With respect to the Welding Inspector position, discussed in Part III.A.1 of the majority’s opinion, I agree with the majority that Scott exhausted her administrative remedies and that the district court was wrong to conclude otherwise. I do not think, however, that this conclusion should be the end of our inquiry. An appellate court “may affirm on any grounds supported by the record even if different from the reasons of the district court.” Aber-crombie & Fitch Stores, Inc. v. Am. Eagle Outfitters, Inc., 280 F.3d 619, 629 (6th Cir.2002). Here, applying the McDonnell Douglas burden-shifting framework, Eastman offered a clear non-discriminatory explanation for its decision not to promote Scott and Scott failed to raise a genuine issue of material fact that this explanation was a pretext for sex discrimination
Eastman’s non-discriminatory explanation for not giving Scott the Welding Inspector job is simple: others were more qualified, and the majority opinion does not appear to contradict this. There is uncontroverted evidence that the man awarded the job, Michael Gass, had more experience (thirty years of service to Scott’s twenty-one), had more relevant education (a two-year degree in welding technology rather than a welding inspector’s certificate), and had been performing the Welding Inspector job on a temporary basis for four months. Scott did not present any competent evidence that she was actually more qualified or that Eastman’s personnel decision was motivated by discriminatory animus. On that basis, I would affirm the district court’s grant of summary judgment for Eastman.
The majority opinion now contemplates that perhaps the Welding Inspector job given to Gass was not actually the subject *485of the charge made by Scott. This argument does not seem to comport with the record. To the extent that Scott’s charge did adequately raise this incident (and all three of us agree, contra to the district court, that it did), the charge was quite specific. At page 6 of the charge that she signed on September 22, 1997 (JA 414), Scott specifically states “In June 1997, a Welding Inspector job was filled with a male employee with less experience, qualifications and service.” Faced with this allegation, Eastman promptly responded, in its motion for summary judgment, with an identification of such a position and the fact that it was filled by Michael Gass. During the EEOC process, Eastman also responded to this allegation in its position statement. Neither before the EEOC nor before the district court did Scott in any way contest specifically that this was the position involved.
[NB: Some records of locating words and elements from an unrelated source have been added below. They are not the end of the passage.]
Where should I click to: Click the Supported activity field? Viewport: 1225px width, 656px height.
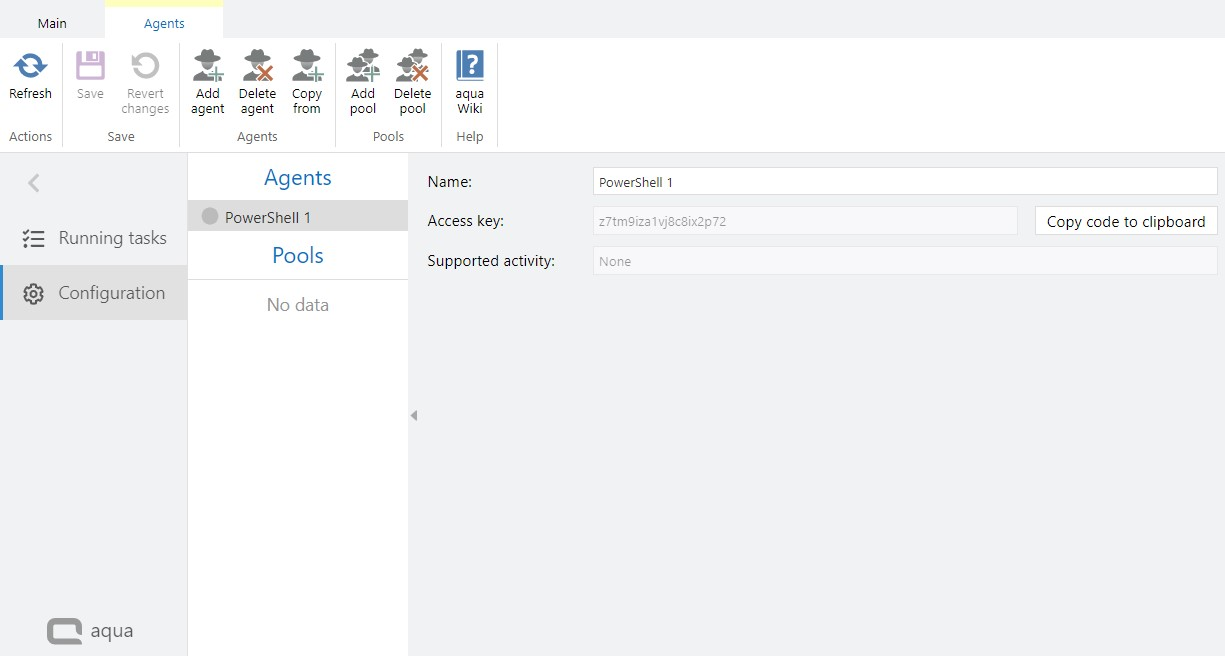(904, 261)
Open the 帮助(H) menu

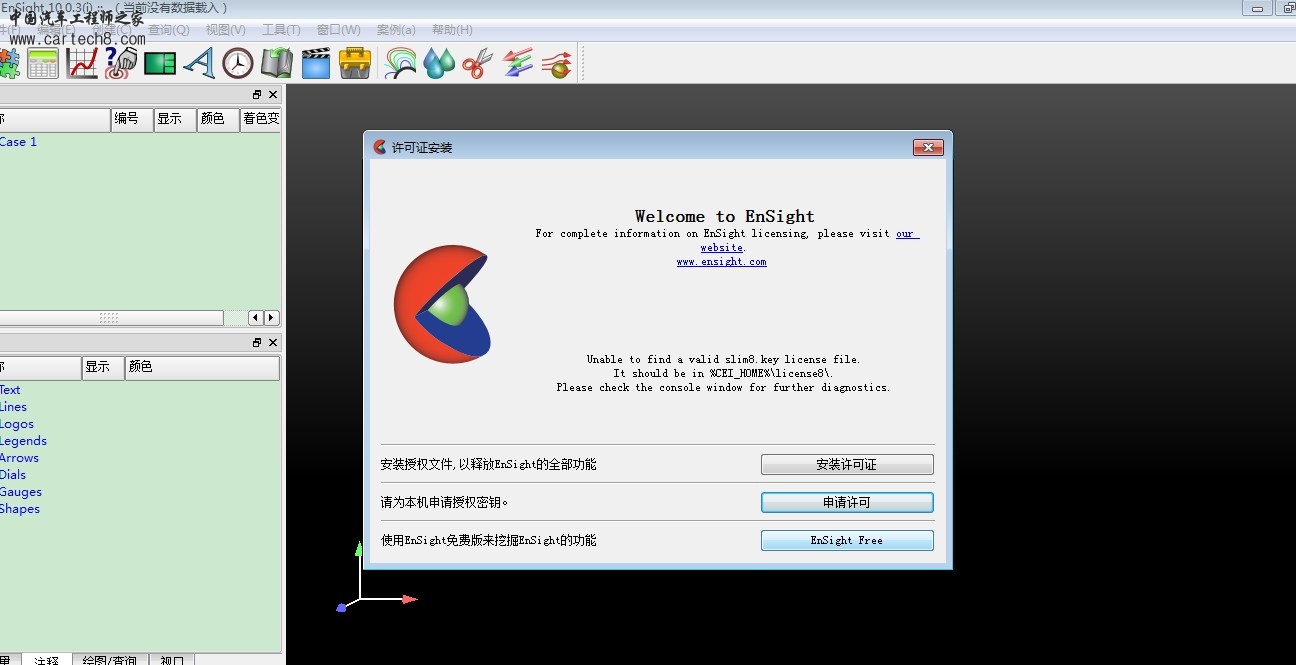[x=452, y=30]
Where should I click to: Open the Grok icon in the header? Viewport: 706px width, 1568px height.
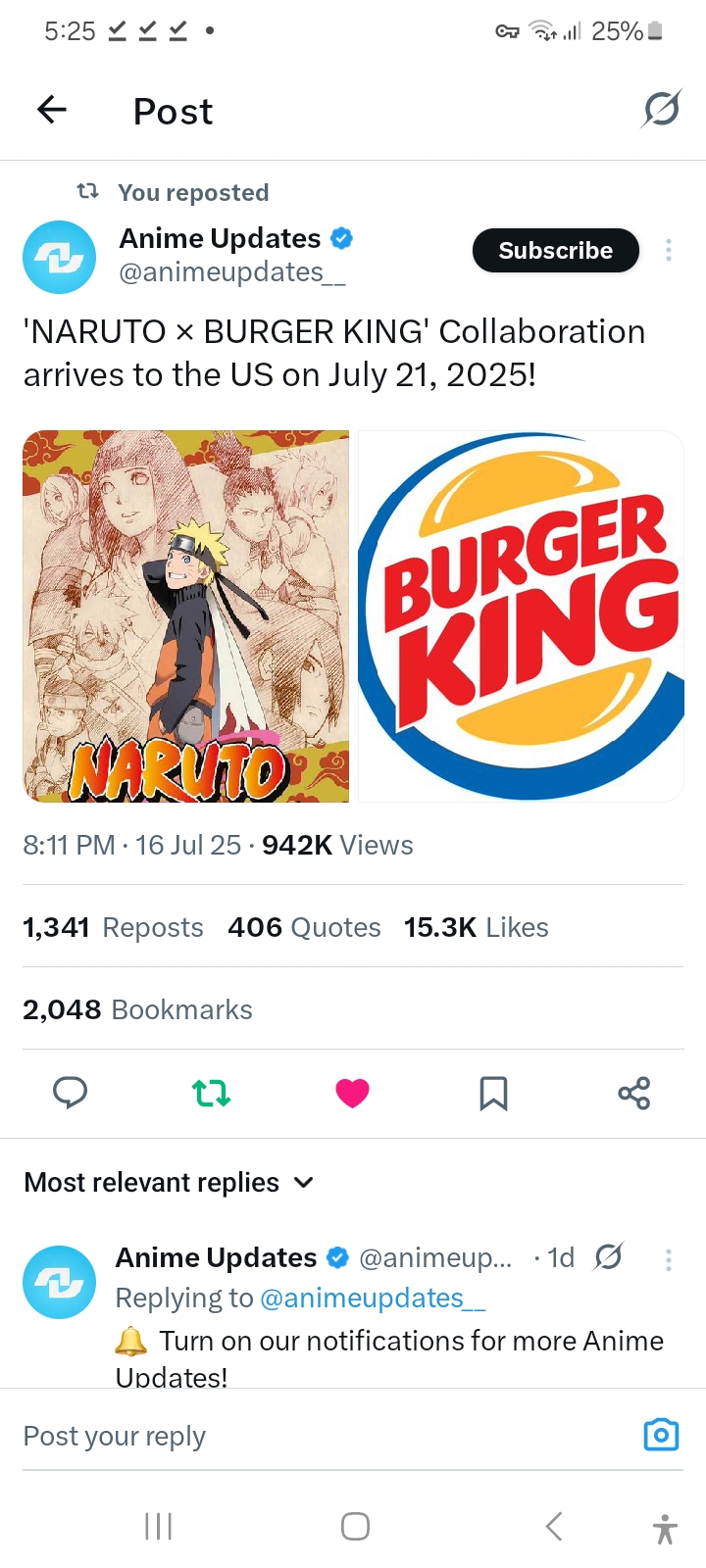(x=661, y=109)
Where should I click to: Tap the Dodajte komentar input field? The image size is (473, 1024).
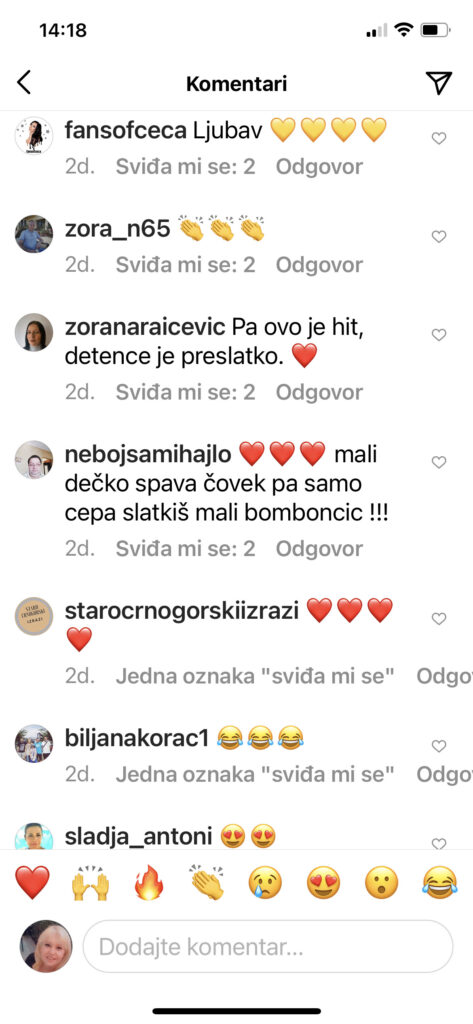[x=268, y=946]
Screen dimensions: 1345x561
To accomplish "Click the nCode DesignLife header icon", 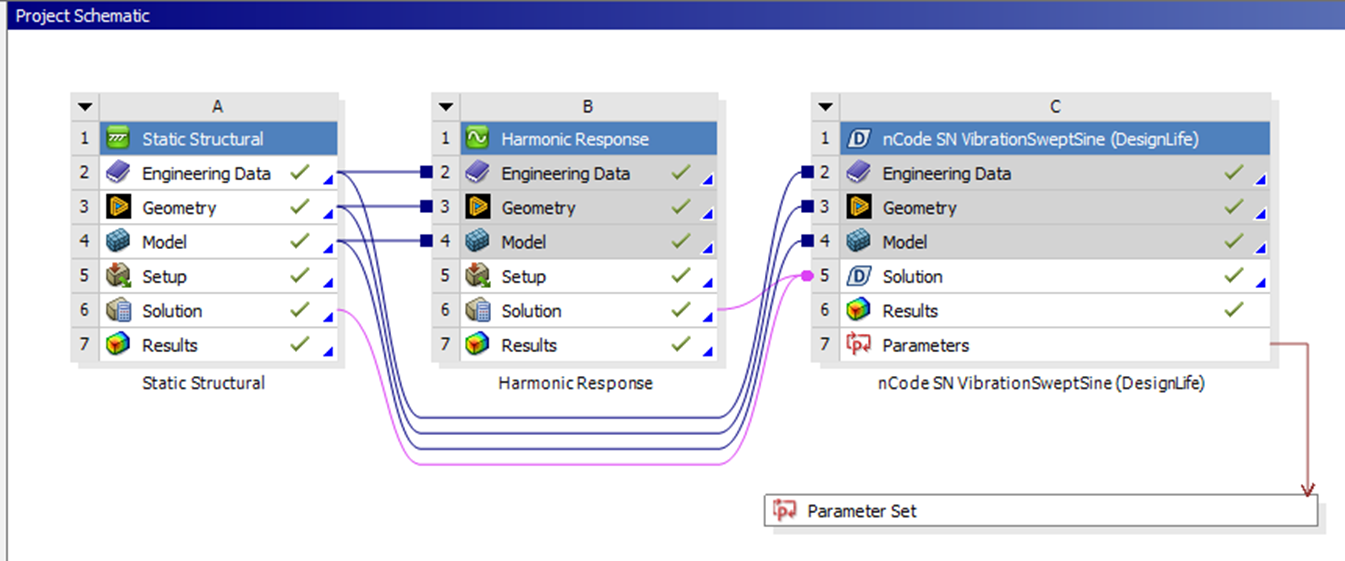I will 858,139.
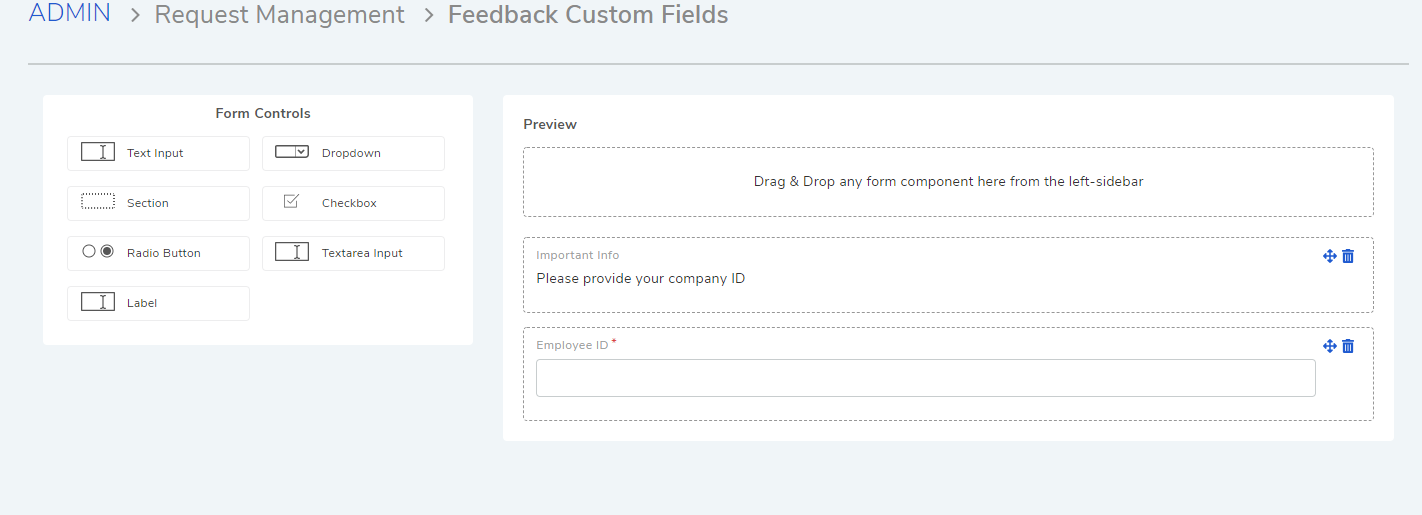The height and width of the screenshot is (515, 1422).
Task: Click Feedback Custom Fields breadcrumb
Action: [x=588, y=15]
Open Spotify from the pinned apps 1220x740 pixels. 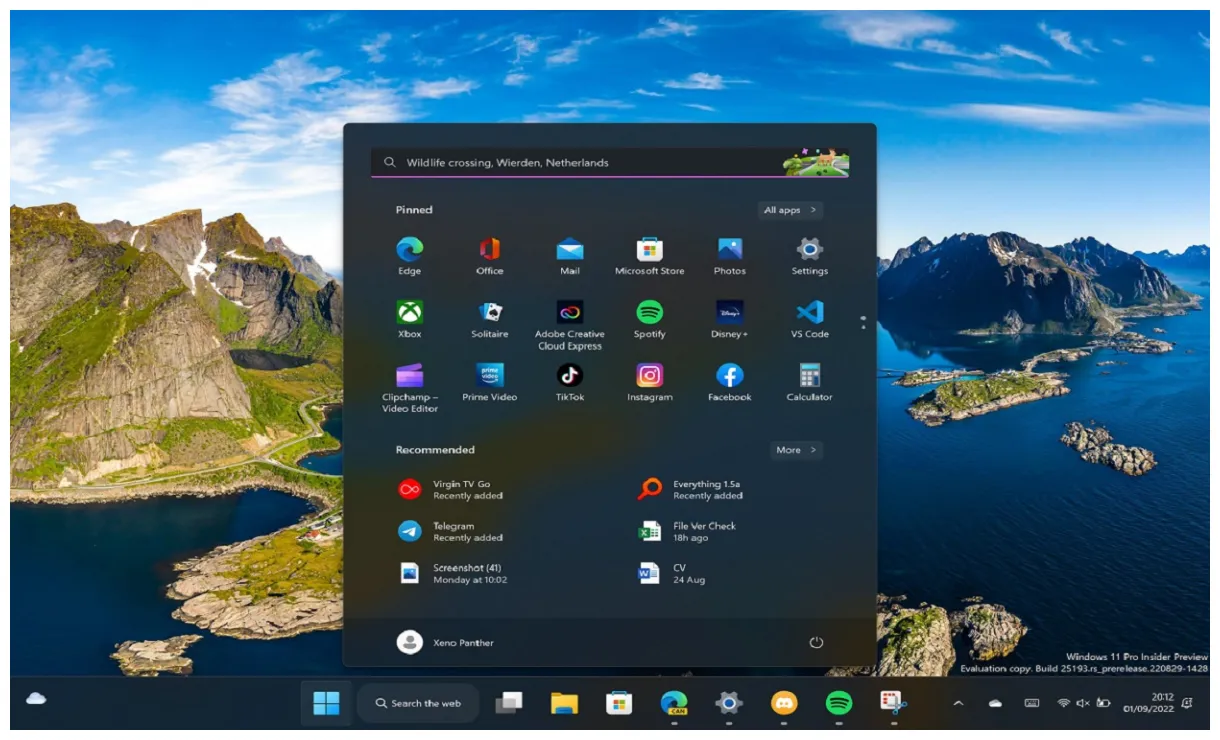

Only in the briefing to this court (appellant’s brief at 14-15) does she raise specifically the promotion of Es-tepp, which she refers to as “in about 1997” and cites six scatter-shot record references, only two of which even mention Estepp.
In her documents below, one of only two comparable references to Estepp is in response to an interrogatory concerning evidence for her claims of disparate treatment, in which she names at least 72 persons (JA 1195-1200) who were involved in one activity or another that she references, at least five of whom are referred to as receiving positions as Welding Inspector, and in which Estepp is referenced without any date. (JA 1196). The other passing reference to Estepp is in the context of Scott’s response to “undisputed fact No. 131” (JA 1746). After a series of responses concerning Gass and others, there is a statement of “additional material facts” saying Estepp was selected for Welding Inspector “in approximately 1997-98.” I believe this wholly insufficient to put either Eastman or the district judge on notice that Estepp’s promotion, rather than Gass’s, is the event complained of in the charge, as it must have been, in order to meet the exhaustion requirement that the panel has now agreed was met. In order to survive summary judgment, a plaintiff has some obligation to indicate with specificity if she disputes the interpretation that has been placed on an ambiguous complaint by the non-moving party. A complainant cannot simply “lie in the weeds” and contend later that the charge actually had to do with a completely separate promotion.
In any event, however, I would understand the court’s remand to apply only to consideration of this allegation, that it was actually the Estepp promotion that was referenced in the EEOC charge and exhausted thereby. The EEOC determination letter itself makes no specific reference to this allegation, as it found all of the charges other than the team leader promotions to be unfounded or outside the period covered by the charge.